At the same time, 59 million Americans began contributing more to their retirement savings.  

The survey underscored the gap between intention and action among a majority of Americans 50 and older. Seventy-one percent believe that having a will in place is the most important action to take before someone dies, yet only 49% actually have one. And only 19% of older adults have all three essential end-of-life documents in place: a will, health care directive/living will and designated power of attorney.

Besides the lack of these crucial documents, the survey found that long-term care is one of the biggest considerations for which Americans are unprepared. 

Fifty-one percent of Americans 50 and older said they do not have any long-term care plans in place, while 10% have arranged to live with a child or another close family member.

In another finding, 53 million respondents said they wish their parents and in-laws did a better job of managing their money. Millennials expressed the most concern about the solvency of their parents’ finances.

Fifty-three percent of these young participants worried that their parents and in-laws will become financially dependent on them one day. This spotlights the need for transparent dialogue within the family, Edward Jones said.

The Call for Advice

Seventy-one percent of respondents said the pandemic has brought their family closer together, and 63% agreed that there are many benefits of involving different generations in important financial decisions. 

Still, challenges persist in having family conversations about important financial topics, according to 60% of the sample.
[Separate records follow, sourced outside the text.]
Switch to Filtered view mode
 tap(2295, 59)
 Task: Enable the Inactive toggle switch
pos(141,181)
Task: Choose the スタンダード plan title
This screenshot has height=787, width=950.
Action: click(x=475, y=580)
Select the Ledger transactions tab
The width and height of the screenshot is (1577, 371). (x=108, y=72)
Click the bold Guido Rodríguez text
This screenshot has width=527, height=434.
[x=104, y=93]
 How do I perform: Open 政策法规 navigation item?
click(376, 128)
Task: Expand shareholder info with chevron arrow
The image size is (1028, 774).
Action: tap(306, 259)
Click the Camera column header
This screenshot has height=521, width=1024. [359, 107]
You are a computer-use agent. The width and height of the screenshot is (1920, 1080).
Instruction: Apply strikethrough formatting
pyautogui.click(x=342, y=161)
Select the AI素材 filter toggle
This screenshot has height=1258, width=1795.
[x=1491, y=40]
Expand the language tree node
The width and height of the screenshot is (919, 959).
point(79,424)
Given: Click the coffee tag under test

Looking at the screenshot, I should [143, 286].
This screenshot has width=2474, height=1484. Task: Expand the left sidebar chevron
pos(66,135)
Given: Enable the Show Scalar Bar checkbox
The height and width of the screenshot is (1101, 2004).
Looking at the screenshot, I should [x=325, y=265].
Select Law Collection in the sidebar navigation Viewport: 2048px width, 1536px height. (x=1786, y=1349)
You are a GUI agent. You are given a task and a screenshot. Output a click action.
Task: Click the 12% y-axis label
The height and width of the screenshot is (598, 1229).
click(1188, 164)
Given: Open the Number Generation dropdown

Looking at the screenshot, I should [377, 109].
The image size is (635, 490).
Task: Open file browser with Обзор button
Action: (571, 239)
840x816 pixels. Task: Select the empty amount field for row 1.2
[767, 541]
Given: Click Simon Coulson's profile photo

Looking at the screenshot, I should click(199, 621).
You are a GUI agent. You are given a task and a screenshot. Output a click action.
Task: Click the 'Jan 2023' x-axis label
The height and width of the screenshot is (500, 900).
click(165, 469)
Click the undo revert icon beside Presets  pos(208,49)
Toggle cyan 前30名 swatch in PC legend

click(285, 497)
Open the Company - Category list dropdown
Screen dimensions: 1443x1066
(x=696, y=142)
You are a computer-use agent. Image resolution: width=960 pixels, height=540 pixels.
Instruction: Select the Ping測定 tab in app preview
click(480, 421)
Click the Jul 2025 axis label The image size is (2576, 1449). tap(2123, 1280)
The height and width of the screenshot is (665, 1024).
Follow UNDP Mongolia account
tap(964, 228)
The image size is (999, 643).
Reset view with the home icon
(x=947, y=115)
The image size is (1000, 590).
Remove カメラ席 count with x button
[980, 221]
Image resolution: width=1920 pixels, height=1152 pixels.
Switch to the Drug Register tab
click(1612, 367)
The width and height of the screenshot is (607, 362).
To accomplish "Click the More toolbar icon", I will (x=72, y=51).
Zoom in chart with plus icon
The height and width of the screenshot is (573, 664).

Twenty-two percent cited avoiding family conflict as a roadblock to discussion.

Twenty percent said they wanted to avoid burdening family members with their finances, and 18% acknowledged that they are simply too uncomfortable to discuss these topics.

“A financial advisor can help facilitate these conversations making things a little easier as family members navigate financial concerns, intergenerational needs and end-of-life financial considerations,” Carnie said. “To leave the legacy you desire, it’s essential to have a strategy and seek out trusted advice from a financial professional.” 

In fact, 22 million Americans began working with a financial advisor for the first time during the pandemic, Edward Jones said.